Mr. White, who is now president of the Center for International Policy, a Washington-based advocacy group, was reprimanded for "criticizing or passing judgment on the internal political systems of other countries.'' In an interview, Mr. White said he had threatened to quit unless the reprimand was withdrawn. The next day, it was, and he received a commendation instead.
At the time, Mr. White said, he was unaware that Mr. Kissinger had signaled his sympathy in a meeting with General Pinochet just days earlier, in which the secretary of state warned that he would have to raise the issue of human rights in the speech he was about to give to the O.A.S., but said he believed Chile was being unfairly criticized over the issue. Mr. White said he had never been advised of Mr. Kissinger's conversation with General Pinochet. "If Rogers had said, 'Soft-pedal human rights,' of course I would have done it," Mr. White said. "I'm an instructed delegate."
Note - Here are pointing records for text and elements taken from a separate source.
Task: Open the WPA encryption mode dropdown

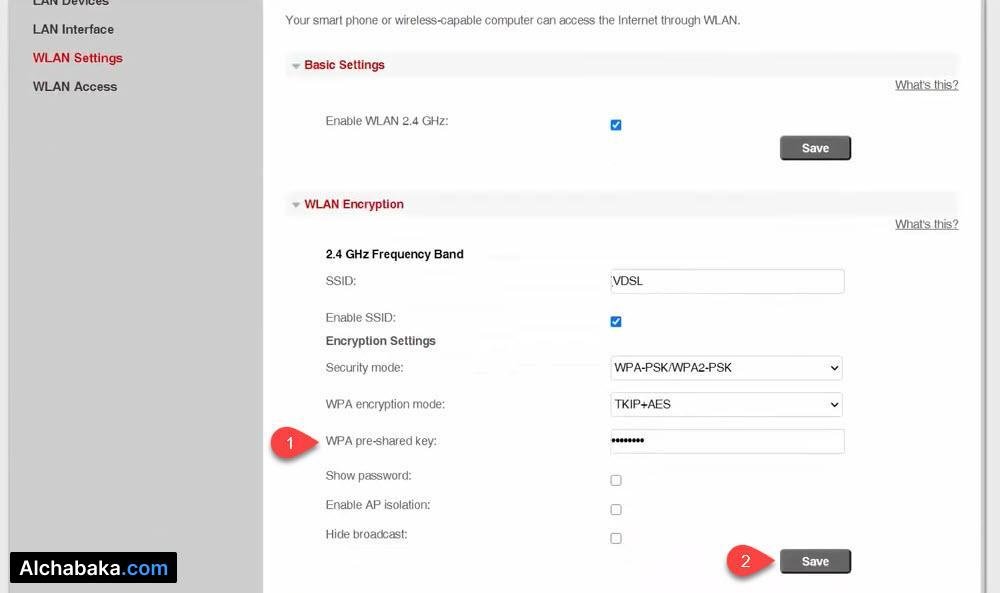Action: coord(726,404)
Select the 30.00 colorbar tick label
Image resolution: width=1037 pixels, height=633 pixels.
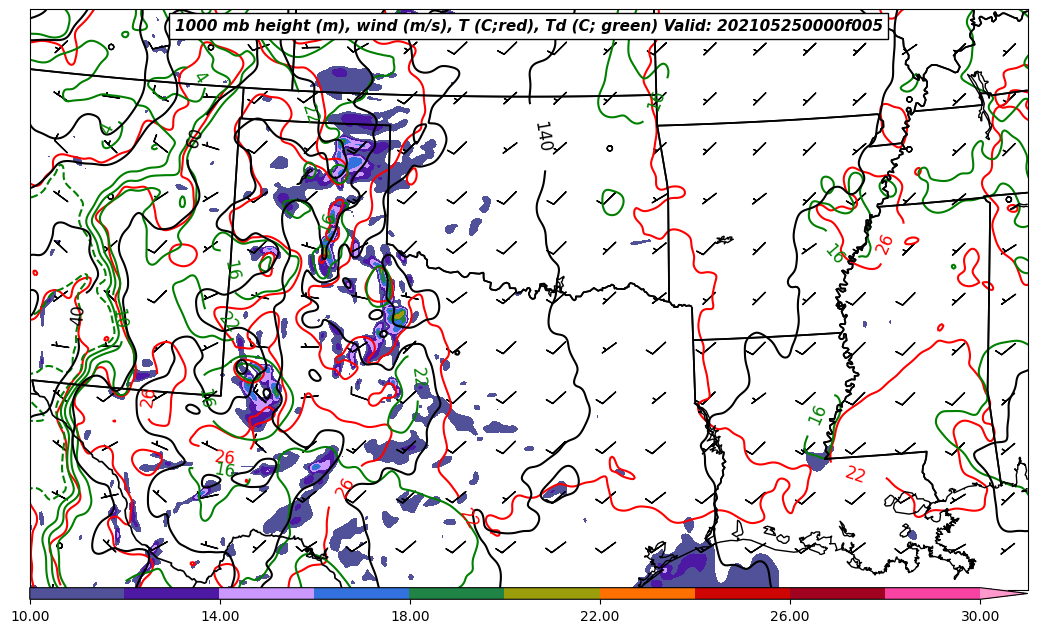[x=980, y=616]
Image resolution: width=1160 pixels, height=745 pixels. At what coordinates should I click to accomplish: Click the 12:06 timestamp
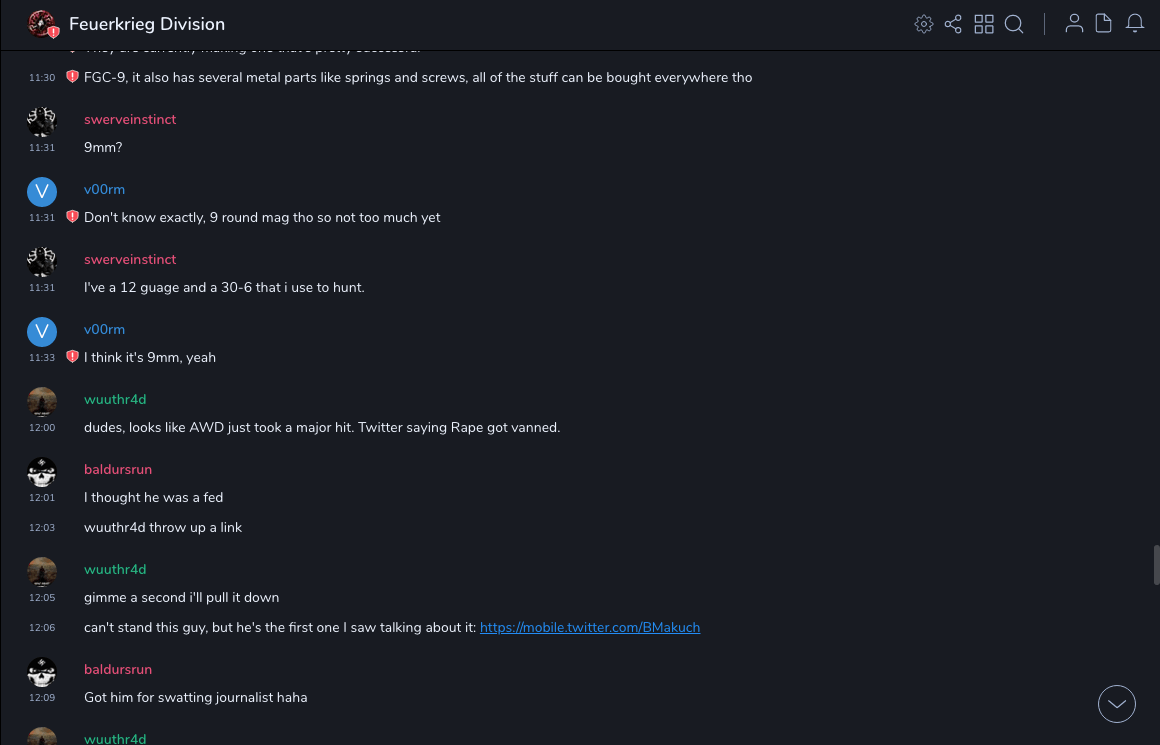point(42,628)
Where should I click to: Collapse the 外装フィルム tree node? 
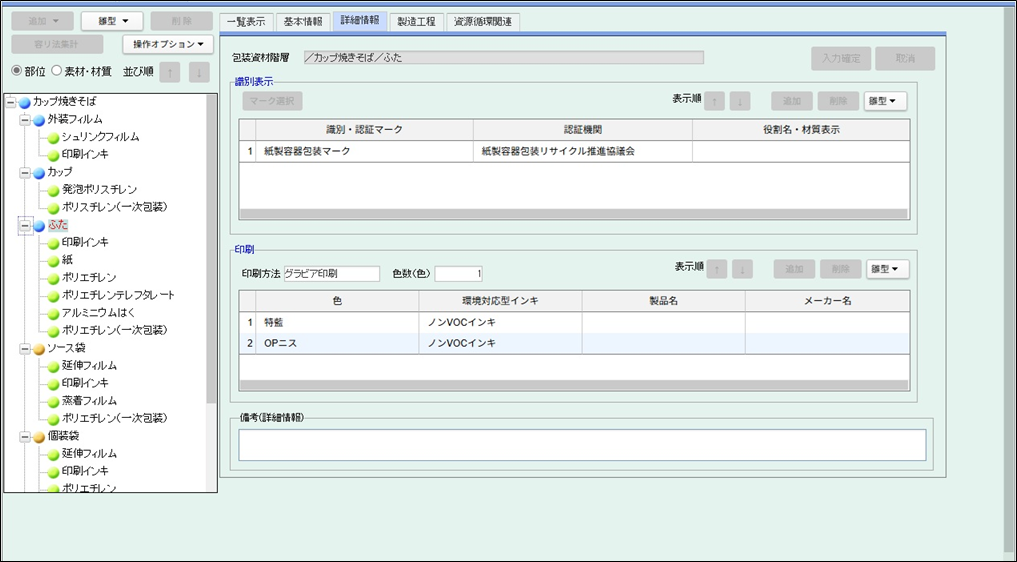[24, 120]
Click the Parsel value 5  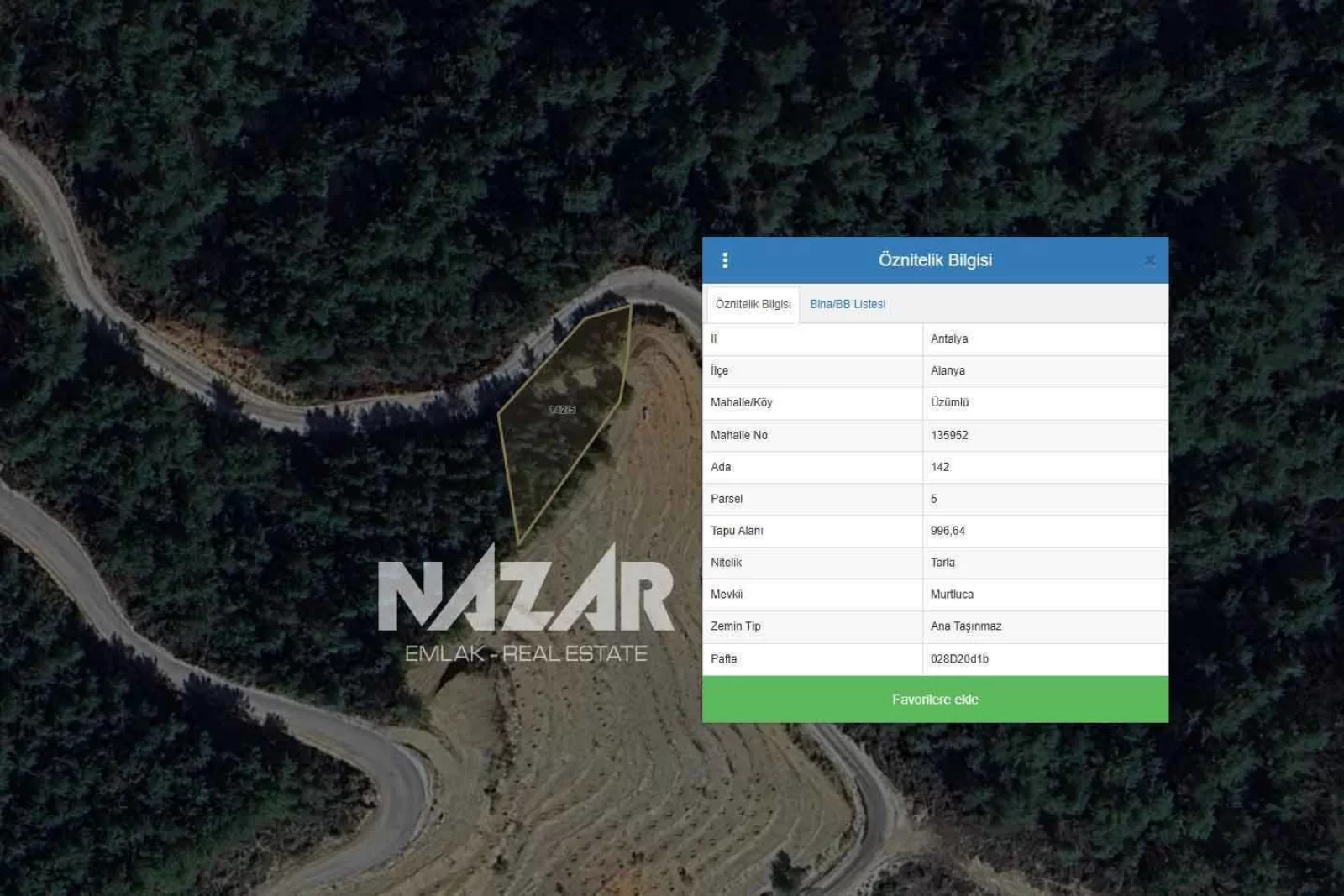coord(934,499)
In an interview, Mr. Rogers accepted blame. He said, however, that Mr. Kissinger did not want diplomats to soft-pedal human rights, but to refrain from direct, public criticism of American allies. "I was probably indulging in my own more energetic and aggressive attitude toward the issue than some others," he said.
Mr. Rogers, who comes across in the documents as quietly advocating human rights in his contacts with Mr. Kissinger, said his boss "was persuaded to lower the boom at the O.A.S. meeting in Santiago" by addressing human rights, though his speech was "heavily nuanced," and refrained from open and direct criticism of Chile. "He didn't want to do it in a way that would be offensive and insulting, and create a backlash," Mr. Rogers said.